Please transcribe only the lines that run from the line bearing "Task: Open the hamburger menu in title bar" to the end of the entries, keeping both end lines. Skip the pictures.

Data excerpts

────

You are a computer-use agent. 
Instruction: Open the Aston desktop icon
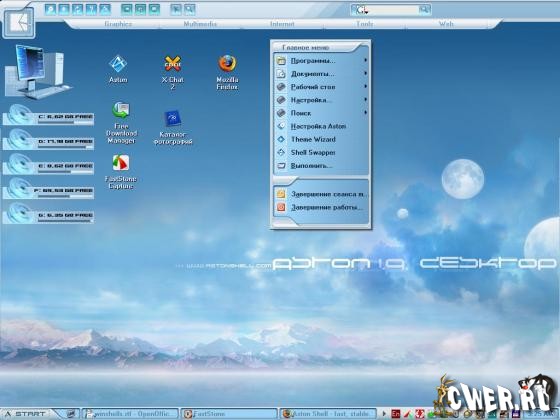point(118,69)
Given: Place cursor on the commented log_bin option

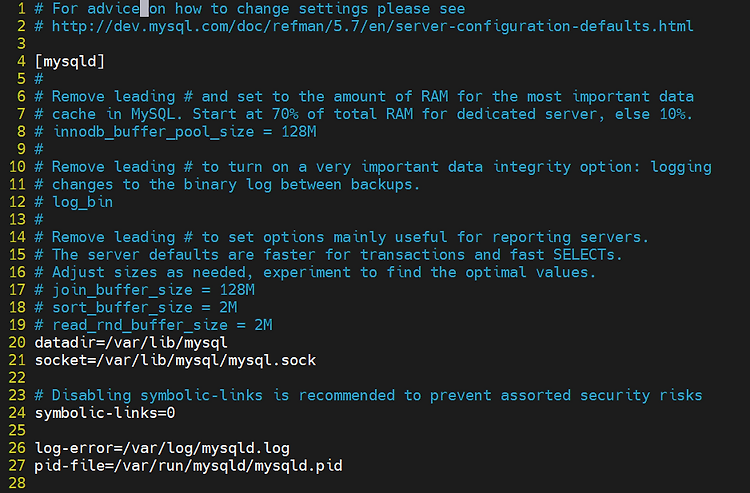Looking at the screenshot, I should pos(83,202).
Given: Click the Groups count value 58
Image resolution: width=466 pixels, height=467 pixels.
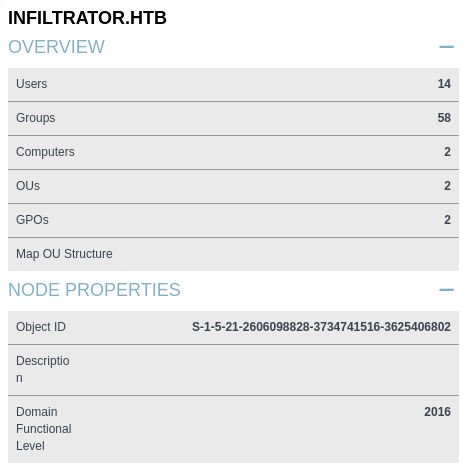Looking at the screenshot, I should coord(444,118).
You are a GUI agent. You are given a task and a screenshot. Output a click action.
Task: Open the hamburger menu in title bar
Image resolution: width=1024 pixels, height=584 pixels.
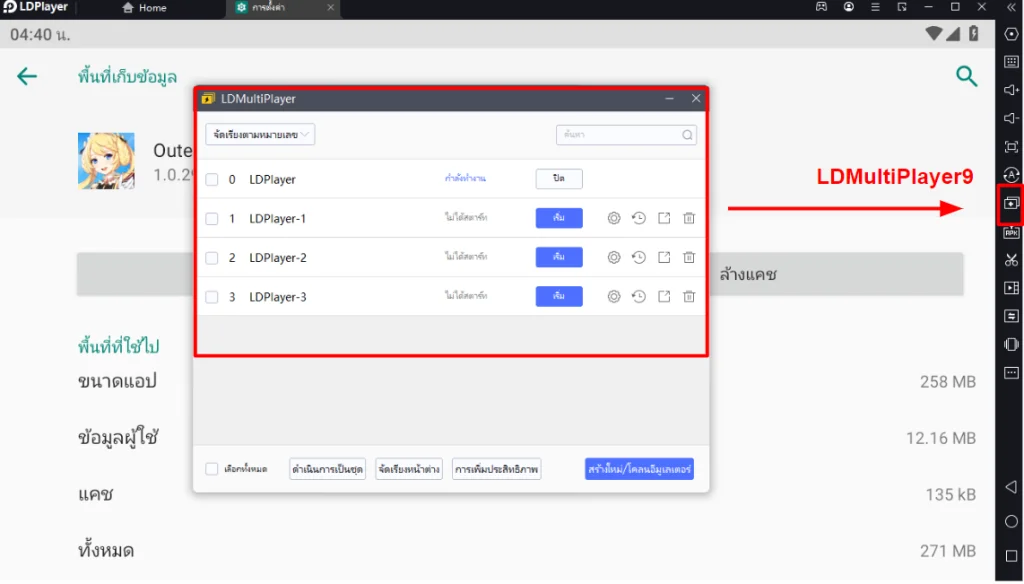coord(875,7)

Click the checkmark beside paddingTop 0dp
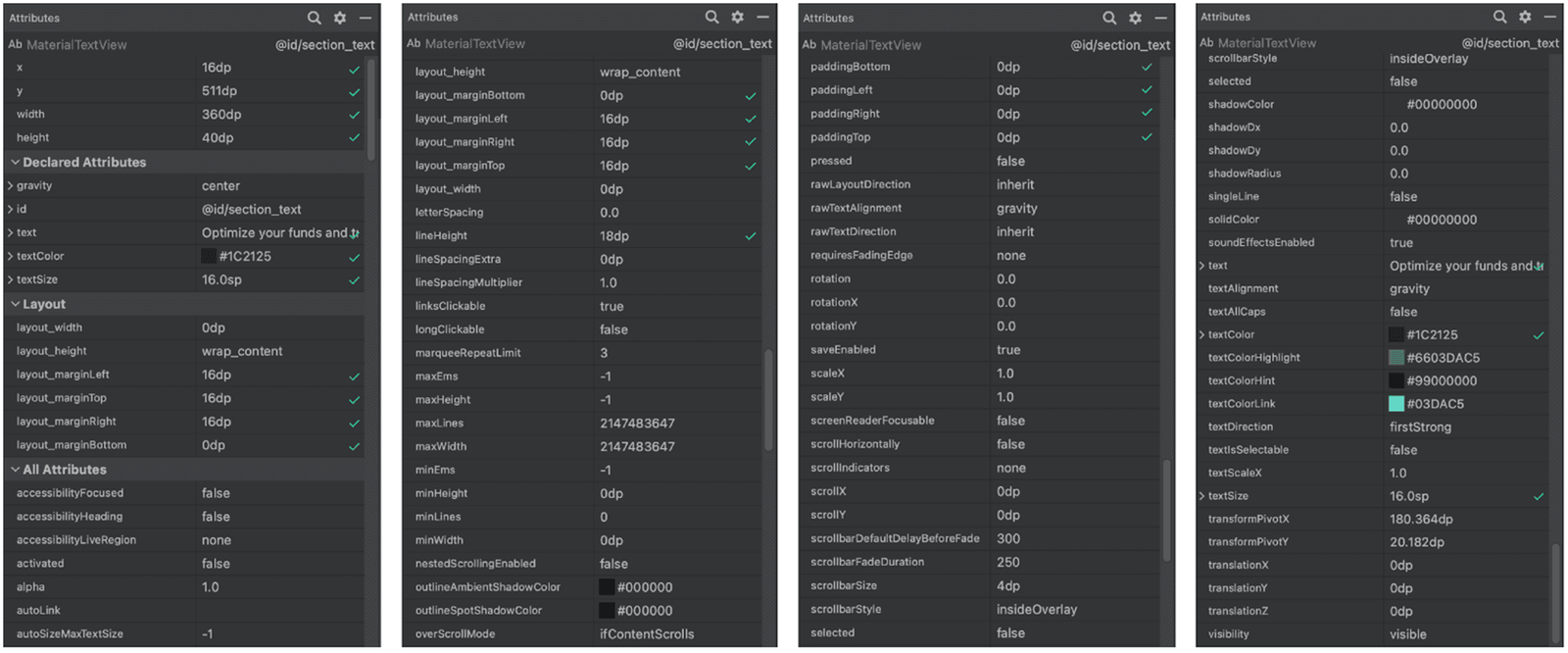[1147, 137]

────

**ANSWER TO THIS EXERCISE**
Task: Open the hamburger menu in title bar
Image resolution: width=1024 pixels, height=584 pixels.
coord(875,7)

Click the checkmark beside paddingTop 0dp
[1147, 137]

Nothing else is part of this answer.